[Records of locating words and elements]
——

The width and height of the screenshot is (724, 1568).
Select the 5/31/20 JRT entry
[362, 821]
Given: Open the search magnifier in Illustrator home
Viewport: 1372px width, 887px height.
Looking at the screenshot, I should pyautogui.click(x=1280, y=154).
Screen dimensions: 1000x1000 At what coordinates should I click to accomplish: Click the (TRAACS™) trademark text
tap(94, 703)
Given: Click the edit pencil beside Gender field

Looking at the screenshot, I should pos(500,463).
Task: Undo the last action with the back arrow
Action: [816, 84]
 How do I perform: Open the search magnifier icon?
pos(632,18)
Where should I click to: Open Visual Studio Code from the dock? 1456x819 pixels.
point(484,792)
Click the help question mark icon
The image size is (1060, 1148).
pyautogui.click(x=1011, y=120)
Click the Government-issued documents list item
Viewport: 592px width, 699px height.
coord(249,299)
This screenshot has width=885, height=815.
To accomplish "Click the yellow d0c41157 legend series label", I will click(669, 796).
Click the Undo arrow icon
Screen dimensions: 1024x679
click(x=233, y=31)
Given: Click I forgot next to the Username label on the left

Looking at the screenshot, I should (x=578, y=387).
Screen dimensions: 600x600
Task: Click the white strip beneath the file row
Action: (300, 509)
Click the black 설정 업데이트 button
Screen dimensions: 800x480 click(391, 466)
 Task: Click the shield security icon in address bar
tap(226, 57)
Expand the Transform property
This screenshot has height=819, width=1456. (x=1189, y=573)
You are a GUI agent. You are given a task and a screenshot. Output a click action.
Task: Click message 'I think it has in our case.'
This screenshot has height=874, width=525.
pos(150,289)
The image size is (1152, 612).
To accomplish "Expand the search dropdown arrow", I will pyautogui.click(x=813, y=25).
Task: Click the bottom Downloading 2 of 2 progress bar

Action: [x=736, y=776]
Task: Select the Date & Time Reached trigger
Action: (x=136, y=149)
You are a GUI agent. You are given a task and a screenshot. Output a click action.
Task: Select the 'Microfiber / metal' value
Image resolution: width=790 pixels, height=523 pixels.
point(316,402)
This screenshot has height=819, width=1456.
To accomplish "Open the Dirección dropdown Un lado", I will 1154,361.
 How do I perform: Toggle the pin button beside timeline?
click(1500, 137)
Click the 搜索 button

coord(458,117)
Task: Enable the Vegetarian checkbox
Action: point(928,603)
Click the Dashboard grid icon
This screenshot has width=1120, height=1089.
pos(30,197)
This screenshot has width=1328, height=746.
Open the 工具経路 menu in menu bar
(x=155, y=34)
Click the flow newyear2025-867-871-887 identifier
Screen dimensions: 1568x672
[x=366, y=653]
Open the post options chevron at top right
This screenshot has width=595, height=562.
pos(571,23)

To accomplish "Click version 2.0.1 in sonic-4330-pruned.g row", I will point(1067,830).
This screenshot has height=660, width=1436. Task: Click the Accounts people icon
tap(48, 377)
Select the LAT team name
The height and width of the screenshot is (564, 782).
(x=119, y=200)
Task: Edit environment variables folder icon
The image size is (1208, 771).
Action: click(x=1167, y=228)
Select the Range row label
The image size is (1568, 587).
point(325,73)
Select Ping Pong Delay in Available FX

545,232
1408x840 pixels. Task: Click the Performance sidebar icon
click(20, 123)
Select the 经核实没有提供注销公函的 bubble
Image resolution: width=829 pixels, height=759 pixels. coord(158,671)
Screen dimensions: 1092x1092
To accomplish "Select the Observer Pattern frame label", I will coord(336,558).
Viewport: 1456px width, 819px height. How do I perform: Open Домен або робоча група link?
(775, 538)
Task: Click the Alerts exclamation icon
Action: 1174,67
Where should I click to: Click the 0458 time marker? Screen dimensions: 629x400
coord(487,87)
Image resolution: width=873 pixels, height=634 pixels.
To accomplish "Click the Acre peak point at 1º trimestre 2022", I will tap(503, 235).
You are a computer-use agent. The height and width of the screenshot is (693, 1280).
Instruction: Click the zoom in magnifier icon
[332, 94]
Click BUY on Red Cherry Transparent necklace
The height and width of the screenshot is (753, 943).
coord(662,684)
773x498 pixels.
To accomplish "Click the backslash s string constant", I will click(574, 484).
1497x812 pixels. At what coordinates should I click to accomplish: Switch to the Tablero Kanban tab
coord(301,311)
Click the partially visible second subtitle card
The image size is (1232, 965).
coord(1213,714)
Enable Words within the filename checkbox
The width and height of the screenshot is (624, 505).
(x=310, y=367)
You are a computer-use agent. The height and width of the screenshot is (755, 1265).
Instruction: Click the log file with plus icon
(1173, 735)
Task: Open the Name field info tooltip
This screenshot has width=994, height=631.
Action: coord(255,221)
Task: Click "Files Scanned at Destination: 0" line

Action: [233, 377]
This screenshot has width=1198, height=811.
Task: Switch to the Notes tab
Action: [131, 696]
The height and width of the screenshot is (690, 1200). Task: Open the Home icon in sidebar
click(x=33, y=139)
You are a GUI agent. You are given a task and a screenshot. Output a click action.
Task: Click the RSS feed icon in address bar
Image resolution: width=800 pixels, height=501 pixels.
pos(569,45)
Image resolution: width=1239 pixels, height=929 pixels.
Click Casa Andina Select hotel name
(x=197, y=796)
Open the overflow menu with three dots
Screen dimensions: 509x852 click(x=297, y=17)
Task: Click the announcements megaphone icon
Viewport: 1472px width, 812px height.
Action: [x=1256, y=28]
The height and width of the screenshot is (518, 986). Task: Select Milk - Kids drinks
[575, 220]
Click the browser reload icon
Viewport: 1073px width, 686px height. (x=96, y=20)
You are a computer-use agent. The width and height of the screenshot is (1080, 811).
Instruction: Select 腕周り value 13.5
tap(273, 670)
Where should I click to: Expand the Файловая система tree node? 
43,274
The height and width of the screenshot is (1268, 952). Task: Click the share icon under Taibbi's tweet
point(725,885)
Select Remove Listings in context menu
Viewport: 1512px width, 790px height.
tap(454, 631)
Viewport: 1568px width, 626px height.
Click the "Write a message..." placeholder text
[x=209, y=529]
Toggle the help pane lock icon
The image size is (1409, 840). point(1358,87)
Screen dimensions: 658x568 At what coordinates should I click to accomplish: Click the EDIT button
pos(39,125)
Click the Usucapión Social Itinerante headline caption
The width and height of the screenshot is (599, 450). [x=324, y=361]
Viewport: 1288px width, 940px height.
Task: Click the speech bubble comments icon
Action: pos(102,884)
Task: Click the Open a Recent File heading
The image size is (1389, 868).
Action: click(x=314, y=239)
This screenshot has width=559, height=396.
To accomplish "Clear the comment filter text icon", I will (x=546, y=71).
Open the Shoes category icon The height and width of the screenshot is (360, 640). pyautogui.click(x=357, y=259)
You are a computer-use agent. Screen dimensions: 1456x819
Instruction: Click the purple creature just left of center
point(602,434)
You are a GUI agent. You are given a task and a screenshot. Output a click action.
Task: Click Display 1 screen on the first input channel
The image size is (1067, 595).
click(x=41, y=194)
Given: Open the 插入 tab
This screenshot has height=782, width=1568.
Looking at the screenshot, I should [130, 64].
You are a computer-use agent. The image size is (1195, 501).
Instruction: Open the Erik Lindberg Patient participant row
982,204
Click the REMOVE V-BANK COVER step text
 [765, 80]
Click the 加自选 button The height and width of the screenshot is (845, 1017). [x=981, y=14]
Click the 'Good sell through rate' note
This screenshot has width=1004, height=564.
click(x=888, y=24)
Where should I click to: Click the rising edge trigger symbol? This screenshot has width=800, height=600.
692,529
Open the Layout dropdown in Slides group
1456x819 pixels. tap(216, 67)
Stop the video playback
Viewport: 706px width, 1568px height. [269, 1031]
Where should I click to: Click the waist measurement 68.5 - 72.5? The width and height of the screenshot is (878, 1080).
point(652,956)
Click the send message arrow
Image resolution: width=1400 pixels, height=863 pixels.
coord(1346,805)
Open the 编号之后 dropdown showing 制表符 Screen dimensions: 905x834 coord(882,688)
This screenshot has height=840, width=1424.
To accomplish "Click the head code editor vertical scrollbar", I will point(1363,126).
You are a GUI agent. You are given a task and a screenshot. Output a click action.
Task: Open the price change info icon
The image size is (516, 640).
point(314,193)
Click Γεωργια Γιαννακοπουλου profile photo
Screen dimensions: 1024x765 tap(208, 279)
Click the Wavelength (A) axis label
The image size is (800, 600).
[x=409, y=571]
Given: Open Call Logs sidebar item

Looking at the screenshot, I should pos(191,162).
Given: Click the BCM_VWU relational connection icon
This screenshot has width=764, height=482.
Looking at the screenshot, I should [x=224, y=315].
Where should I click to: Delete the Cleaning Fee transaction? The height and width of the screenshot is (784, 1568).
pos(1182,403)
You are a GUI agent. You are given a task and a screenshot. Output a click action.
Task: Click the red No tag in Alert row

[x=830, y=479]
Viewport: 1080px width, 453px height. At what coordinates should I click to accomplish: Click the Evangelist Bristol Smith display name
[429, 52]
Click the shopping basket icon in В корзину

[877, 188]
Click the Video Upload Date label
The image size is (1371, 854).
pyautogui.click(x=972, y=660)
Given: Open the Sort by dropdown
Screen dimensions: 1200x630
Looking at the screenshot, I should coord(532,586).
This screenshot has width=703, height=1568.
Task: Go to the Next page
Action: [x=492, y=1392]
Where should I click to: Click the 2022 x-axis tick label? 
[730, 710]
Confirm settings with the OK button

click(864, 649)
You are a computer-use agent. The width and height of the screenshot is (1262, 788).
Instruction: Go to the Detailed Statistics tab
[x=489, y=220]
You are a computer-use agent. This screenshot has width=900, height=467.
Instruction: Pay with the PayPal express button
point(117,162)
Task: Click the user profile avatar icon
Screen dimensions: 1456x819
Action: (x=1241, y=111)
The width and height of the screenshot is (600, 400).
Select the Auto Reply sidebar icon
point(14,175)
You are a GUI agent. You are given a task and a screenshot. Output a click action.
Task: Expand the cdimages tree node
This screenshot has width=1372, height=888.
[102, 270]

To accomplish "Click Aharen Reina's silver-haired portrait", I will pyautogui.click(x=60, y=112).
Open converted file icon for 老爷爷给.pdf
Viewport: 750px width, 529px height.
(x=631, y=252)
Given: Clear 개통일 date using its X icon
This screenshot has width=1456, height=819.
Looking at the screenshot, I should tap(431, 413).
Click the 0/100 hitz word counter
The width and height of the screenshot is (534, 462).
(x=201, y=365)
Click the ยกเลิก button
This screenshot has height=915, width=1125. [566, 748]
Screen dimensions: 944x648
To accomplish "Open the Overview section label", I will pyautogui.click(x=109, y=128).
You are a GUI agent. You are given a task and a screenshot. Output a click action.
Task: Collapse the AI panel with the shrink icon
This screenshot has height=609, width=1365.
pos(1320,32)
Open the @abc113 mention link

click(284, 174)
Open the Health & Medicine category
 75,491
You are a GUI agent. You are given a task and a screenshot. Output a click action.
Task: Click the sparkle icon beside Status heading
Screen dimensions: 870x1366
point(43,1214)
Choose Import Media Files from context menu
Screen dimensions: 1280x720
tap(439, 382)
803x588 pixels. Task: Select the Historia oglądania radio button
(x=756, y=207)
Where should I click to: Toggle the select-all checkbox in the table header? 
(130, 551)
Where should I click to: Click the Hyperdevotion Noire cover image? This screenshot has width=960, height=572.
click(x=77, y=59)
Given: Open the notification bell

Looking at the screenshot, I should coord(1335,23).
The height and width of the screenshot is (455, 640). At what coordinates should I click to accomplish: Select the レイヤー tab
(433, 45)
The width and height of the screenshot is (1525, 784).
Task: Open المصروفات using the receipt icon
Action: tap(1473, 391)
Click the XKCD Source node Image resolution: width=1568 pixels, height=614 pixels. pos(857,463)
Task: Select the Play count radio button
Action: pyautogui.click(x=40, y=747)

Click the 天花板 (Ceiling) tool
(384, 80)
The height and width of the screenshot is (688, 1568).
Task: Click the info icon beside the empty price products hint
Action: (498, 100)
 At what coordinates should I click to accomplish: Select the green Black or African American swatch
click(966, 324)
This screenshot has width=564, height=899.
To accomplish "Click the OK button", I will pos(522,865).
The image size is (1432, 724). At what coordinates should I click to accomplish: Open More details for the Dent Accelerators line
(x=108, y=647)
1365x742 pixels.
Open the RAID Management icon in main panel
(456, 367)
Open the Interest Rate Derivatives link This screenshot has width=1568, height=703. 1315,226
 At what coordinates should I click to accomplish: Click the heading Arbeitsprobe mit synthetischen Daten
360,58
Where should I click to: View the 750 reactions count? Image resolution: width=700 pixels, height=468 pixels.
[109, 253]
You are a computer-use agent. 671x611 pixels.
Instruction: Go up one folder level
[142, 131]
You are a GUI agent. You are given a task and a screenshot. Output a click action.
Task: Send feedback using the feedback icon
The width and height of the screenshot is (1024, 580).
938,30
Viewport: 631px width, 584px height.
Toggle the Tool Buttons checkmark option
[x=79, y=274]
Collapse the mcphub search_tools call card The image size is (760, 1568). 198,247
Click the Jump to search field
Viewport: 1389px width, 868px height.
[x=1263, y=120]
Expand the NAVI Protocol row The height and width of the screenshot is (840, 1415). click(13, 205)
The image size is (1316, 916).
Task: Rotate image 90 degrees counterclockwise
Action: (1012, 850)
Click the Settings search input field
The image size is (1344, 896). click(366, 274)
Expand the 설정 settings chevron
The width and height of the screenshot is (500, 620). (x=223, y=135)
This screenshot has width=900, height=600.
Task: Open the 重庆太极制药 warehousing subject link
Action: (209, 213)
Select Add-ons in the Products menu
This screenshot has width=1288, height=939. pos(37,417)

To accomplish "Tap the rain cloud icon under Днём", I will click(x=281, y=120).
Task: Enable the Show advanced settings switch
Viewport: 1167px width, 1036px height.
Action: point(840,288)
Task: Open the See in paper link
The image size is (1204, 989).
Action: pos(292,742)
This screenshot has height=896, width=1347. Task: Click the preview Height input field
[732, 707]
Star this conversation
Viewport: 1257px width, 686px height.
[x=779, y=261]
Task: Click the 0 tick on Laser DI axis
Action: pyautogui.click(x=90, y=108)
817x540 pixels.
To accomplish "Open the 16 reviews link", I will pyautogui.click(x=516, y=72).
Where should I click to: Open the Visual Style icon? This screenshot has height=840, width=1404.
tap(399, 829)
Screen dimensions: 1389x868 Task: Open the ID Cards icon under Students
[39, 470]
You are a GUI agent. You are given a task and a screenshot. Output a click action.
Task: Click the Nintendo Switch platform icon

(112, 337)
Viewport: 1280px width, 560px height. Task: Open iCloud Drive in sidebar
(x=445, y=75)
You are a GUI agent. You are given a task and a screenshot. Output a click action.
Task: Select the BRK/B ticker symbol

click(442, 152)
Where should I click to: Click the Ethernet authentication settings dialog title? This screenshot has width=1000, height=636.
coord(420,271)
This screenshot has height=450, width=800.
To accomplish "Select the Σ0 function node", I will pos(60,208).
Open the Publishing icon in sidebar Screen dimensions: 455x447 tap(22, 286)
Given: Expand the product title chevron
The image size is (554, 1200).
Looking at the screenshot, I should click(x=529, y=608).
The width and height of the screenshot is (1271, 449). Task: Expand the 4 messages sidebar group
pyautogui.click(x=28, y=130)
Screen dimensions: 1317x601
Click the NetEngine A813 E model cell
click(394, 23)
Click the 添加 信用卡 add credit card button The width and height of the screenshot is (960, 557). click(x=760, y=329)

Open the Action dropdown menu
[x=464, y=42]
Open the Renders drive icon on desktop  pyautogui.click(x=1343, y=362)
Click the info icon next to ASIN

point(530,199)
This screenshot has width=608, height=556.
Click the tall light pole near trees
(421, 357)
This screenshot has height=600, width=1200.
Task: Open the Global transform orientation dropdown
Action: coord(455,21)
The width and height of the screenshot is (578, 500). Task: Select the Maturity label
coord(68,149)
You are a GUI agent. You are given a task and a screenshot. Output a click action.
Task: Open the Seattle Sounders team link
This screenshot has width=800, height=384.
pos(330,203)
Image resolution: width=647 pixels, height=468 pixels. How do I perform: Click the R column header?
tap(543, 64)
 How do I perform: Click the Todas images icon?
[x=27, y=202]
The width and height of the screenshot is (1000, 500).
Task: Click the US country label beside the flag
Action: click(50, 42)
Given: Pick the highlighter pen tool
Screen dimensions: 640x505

——

WHAT TO DO: Reproduce verbatim the data between the lines containing "Click the 天花板 (Ceiling) tool" and "Action: (1012, 850)", inclusive.

EXERCISE RESPONSE:
Click the 天花板 (Ceiling) tool
(384, 80)
The height and width of the screenshot is (688, 1568).
Task: Click the info icon beside the empty price products hint
Action: (498, 100)
 At what coordinates should I click to accomplish: Select the green Black or African American swatch
click(966, 324)
This screenshot has width=564, height=899.
To accomplish "Click the OK button", I will pos(522,865).
The image size is (1432, 724). At what coordinates should I click to accomplish: Open More details for the Dent Accelerators line
(x=108, y=647)
1365x742 pixels.
Open the RAID Management icon in main panel
(456, 367)
Open the Interest Rate Derivatives link This screenshot has width=1568, height=703. 1315,226
 At what coordinates should I click to accomplish: Click the heading Arbeitsprobe mit synthetischen Daten
360,58
Where should I click to: View the 750 reactions count? Image resolution: width=700 pixels, height=468 pixels.
[109, 253]
You are a computer-use agent. 671x611 pixels.
Instruction: Go up one folder level
[142, 131]
You are a GUI agent. You are given a task and a screenshot. Output a click action.
Task: Send feedback using the feedback icon
The width and height of the screenshot is (1024, 580).
938,30
Viewport: 631px width, 584px height.
Toggle the Tool Buttons checkmark option
[x=79, y=274]
Collapse the mcphub search_tools call card The image size is (760, 1568). 198,247
Click the Jump to search field
Viewport: 1389px width, 868px height.
[x=1263, y=120]
Expand the NAVI Protocol row The height and width of the screenshot is (840, 1415). click(13, 205)
The image size is (1316, 916).
Task: Rotate image 90 degrees counterclockwise
Action: (1012, 850)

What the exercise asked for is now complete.